2022-08-20 23:53:51,471 INFO Welcome to the CDS
2022-08-20 23:53:51,473 INFO Sending request to https://cds.climate.copernicus.eu/api/v2/resources/projections-cmip6
2022-08-20 23:53:51,563 INFO Request is queued
2022-08-20 23:53:52,623 INFO Request is running
2022-08-20 23:54:12,704 INFO Request is completed
2022-08-20 23:54:12,706 INFO Downloading https://download-0002-clone.copernicus-climate.eu/cache-compute-0002/cache/data2/adaptor.esgf_wps.retrieve-1661036051.087838-16171-20-0a86fd39-5382-45c4-802b-6af1f6634fca.zip to ncep_data/cmip6_daily_2050-2070_ipsl_ssp5_8_5_daily_minimum_near_surface_air_temperature.zip (6.7M)
2022-08-20 23:54:13,873 INFO Download rate 5.7M/s                               


### 1.3. Download observations

As observational reference we have decided on the NCEP/DOE Reanalysis II on daily temporal resolution:

In [16]:
# Variable name.

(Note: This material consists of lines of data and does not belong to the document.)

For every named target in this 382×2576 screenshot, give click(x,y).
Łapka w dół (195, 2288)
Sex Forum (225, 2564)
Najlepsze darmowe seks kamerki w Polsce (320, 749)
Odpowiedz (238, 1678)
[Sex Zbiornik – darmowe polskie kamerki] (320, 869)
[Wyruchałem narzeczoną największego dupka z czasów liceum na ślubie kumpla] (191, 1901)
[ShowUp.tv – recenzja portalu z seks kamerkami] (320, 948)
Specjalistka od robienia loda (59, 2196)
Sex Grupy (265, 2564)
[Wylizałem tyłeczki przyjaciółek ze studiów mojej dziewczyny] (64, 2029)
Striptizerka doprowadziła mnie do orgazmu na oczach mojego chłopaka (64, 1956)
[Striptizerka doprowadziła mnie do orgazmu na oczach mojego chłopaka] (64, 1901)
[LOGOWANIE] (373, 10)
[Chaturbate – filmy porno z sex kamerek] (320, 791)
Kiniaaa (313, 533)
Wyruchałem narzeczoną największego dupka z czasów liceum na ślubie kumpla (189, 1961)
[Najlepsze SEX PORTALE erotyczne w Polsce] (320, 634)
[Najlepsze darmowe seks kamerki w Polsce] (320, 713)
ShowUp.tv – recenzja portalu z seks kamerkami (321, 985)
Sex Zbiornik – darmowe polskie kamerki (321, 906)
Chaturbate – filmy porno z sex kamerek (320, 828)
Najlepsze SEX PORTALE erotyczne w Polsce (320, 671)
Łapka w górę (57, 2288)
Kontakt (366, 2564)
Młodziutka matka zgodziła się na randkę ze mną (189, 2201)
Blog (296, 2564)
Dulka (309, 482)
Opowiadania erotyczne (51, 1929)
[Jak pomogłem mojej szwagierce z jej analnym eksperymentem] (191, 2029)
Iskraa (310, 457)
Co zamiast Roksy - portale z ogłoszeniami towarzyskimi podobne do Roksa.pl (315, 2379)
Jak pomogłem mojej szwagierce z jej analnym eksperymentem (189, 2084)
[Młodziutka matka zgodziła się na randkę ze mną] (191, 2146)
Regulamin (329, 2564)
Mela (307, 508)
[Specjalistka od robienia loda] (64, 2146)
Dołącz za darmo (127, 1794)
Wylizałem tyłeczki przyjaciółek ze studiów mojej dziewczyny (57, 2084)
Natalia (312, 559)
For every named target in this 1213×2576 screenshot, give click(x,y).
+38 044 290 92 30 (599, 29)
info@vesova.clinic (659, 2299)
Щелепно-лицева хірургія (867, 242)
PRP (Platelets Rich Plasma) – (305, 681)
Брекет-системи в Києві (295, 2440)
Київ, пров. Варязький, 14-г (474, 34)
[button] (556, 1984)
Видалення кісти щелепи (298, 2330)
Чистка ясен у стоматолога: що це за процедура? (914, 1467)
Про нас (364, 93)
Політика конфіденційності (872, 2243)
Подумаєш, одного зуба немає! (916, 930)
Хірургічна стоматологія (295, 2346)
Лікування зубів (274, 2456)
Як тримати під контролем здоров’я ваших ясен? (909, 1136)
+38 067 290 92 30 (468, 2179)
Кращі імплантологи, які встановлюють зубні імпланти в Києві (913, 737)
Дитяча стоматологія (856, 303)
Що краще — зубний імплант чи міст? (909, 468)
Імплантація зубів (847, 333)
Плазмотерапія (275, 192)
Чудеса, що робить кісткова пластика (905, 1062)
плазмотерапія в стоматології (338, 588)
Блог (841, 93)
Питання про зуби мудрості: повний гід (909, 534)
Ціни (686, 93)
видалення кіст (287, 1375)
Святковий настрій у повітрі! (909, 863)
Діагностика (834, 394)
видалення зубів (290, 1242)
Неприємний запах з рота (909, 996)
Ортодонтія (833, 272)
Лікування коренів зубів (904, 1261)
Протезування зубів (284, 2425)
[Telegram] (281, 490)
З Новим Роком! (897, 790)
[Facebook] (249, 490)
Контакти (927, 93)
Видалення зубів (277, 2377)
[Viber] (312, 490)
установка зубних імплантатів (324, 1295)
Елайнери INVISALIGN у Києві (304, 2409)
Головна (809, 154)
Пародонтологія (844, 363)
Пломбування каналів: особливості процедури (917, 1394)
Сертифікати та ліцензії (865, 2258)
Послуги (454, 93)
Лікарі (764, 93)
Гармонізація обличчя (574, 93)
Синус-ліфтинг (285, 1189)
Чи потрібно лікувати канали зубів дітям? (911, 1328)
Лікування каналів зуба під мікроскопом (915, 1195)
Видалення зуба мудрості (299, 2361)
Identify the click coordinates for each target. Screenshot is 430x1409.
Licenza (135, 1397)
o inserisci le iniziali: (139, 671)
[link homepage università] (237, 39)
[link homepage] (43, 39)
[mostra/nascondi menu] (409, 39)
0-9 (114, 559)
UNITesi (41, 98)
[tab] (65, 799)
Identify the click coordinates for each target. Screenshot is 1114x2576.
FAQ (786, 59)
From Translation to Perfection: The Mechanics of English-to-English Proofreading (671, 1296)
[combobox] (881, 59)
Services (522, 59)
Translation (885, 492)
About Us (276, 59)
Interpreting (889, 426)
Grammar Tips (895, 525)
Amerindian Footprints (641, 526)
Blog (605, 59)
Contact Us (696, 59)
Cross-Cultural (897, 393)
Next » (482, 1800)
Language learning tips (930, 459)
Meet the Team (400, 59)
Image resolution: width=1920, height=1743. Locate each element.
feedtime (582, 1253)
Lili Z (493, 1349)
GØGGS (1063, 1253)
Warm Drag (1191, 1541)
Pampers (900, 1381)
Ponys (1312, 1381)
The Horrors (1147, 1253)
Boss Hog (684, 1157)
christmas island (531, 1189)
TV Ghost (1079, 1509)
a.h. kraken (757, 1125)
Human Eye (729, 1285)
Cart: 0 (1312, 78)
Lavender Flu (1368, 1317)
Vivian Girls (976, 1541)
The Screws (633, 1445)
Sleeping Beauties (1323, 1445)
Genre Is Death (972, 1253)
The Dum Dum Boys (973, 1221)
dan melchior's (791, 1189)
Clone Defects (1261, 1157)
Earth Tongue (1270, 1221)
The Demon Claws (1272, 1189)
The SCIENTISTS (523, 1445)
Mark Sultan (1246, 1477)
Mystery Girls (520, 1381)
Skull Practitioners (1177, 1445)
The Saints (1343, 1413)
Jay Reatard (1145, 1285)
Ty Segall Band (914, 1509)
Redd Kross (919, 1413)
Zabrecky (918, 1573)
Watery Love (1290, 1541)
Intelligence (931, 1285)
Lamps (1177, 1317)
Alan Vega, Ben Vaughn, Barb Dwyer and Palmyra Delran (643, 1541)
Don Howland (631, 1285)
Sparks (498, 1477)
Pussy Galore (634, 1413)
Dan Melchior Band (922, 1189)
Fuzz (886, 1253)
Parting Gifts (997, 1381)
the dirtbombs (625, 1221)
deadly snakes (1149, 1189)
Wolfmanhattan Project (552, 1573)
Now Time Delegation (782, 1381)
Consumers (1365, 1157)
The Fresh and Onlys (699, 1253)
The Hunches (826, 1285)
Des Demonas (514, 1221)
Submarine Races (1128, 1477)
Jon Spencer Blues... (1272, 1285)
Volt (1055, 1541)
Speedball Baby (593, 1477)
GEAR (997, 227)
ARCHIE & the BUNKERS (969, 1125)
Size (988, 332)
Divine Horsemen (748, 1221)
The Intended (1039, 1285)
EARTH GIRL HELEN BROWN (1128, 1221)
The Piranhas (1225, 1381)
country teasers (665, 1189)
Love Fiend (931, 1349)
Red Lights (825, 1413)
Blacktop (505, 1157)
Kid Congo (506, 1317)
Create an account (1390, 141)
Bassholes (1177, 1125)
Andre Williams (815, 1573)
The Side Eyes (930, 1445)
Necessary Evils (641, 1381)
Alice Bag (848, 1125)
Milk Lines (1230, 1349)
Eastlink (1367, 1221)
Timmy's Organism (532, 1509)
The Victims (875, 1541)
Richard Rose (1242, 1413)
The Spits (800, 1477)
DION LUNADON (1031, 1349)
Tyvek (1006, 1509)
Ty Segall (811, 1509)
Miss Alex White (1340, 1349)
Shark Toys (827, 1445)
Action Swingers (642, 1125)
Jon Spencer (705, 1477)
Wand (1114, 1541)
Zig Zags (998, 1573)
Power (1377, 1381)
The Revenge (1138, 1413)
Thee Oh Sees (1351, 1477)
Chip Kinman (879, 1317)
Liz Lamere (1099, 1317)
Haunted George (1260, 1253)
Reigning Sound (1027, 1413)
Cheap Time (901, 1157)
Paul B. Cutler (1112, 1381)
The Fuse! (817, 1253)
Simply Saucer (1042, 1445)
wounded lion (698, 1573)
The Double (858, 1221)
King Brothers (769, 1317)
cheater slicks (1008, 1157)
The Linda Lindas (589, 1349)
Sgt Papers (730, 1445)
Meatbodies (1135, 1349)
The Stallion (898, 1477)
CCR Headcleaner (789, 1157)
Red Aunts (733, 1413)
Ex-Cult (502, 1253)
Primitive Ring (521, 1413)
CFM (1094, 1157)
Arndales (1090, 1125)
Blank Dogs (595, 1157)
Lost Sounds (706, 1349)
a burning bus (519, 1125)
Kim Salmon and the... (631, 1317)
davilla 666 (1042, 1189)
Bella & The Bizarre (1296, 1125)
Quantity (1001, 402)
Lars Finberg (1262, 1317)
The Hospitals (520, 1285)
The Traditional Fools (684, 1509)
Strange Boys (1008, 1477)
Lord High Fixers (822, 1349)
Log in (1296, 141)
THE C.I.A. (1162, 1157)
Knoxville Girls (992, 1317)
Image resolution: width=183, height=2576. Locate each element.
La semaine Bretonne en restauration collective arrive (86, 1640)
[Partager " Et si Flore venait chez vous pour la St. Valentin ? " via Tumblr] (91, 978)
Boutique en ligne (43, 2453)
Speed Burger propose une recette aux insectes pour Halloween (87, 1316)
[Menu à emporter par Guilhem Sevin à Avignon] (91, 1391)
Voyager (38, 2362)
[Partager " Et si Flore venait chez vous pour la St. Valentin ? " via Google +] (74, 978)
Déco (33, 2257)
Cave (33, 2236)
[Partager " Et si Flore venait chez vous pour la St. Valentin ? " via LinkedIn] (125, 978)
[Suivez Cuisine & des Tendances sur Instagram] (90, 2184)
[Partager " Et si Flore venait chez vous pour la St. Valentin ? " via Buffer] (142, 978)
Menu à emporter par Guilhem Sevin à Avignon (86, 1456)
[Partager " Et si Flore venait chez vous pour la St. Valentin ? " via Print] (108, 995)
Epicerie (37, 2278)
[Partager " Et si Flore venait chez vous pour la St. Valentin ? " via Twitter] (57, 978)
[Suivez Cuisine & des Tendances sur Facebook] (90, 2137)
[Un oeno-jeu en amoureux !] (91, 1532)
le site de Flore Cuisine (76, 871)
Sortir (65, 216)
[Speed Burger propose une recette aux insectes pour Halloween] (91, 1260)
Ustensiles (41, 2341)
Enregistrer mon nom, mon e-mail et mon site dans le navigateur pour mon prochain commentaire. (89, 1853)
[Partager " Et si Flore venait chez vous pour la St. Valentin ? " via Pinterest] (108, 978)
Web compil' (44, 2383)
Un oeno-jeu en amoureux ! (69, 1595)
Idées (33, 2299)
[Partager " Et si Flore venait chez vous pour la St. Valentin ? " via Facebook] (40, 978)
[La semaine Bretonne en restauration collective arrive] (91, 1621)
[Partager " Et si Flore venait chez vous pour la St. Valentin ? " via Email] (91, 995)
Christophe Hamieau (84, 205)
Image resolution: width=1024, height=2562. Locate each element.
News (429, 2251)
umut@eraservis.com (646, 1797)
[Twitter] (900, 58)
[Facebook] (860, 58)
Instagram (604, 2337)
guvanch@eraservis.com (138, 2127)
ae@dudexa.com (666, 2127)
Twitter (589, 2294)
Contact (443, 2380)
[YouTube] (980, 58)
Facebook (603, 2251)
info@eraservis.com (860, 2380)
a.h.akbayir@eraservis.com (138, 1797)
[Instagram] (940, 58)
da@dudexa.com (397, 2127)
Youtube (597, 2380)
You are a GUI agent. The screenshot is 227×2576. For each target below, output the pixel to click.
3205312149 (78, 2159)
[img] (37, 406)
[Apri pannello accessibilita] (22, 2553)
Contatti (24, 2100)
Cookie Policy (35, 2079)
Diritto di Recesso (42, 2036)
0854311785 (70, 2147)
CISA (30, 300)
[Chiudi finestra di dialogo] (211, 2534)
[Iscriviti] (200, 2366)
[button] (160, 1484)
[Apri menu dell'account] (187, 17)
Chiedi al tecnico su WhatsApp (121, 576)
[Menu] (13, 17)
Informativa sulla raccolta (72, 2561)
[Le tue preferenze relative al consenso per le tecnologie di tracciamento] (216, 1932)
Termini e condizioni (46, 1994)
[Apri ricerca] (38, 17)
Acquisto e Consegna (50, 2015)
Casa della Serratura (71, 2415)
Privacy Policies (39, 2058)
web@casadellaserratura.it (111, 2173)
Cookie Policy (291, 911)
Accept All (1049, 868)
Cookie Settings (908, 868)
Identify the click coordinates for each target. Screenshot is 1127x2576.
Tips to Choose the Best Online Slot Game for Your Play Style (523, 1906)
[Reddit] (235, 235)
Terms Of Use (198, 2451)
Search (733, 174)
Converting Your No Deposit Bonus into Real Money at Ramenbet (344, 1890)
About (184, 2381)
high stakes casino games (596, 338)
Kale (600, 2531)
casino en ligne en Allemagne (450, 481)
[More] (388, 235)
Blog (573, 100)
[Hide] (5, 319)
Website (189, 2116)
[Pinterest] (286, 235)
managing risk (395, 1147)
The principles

Needs to be one of the NCEP-names in https://downloads.psl.noaa.gov/Datasets/ncep.reanalysis2/Dailies/gaussian_grid/
variables = ["air.2m.gauss", "tmax.2m.gauss", "tmin.2m.gauss", "prate.sfc.gauss", "shum.2m.gauss"]

lat = [20, 80]
lon = [3, 30]

# Range of years to download
years = list(range(1979, 1981))

for variable in variables:
    print(f"Requesting {variable}")
    
    # Download data year by year
    filenames_for_cleanup = []
    for year in years:
        url = f"https://downloads.psl.noaa.gov/Datasets/ncep.reanalysis2/Dailies/gaussian_grid/{variable}.{str(year)}.nc"
        filename = f"{DATADIR}/{variable}_{str(year)}.nc"
        # Download nc file
        urllib.request.urlretrieve(url, filename)
        # Append filename to list of filenames to cleanup
        filenames_for_cleanup.append(filename)

    # Combine data for variable
    combined_data = xarray.open_mfdataset(f"{DATADIR}/{variable}_*.nc", combine = 'nested', concat_dim="time")
    combined_data = combined_data.sel(lon=slice(lon[0], lon[1]),lat=slice(lat[1], lat[0]))
    combined_data.to_netcdf(f"{DATADIR}/{variable}_{str(min(years))}_{str(max(years))}.nc")

    # Cleanup
    for filename in filenames_for_cleanup:
        os.remove(filename)

Requesting tmin.2m.gauss


## 2. Regrid data 

Now that we have data on the same temporal resolution for both the climate model and observations we need to make sure they are also on the same spatial one and regrid the datasets. We will use iris for that, however there are also xarray solutions.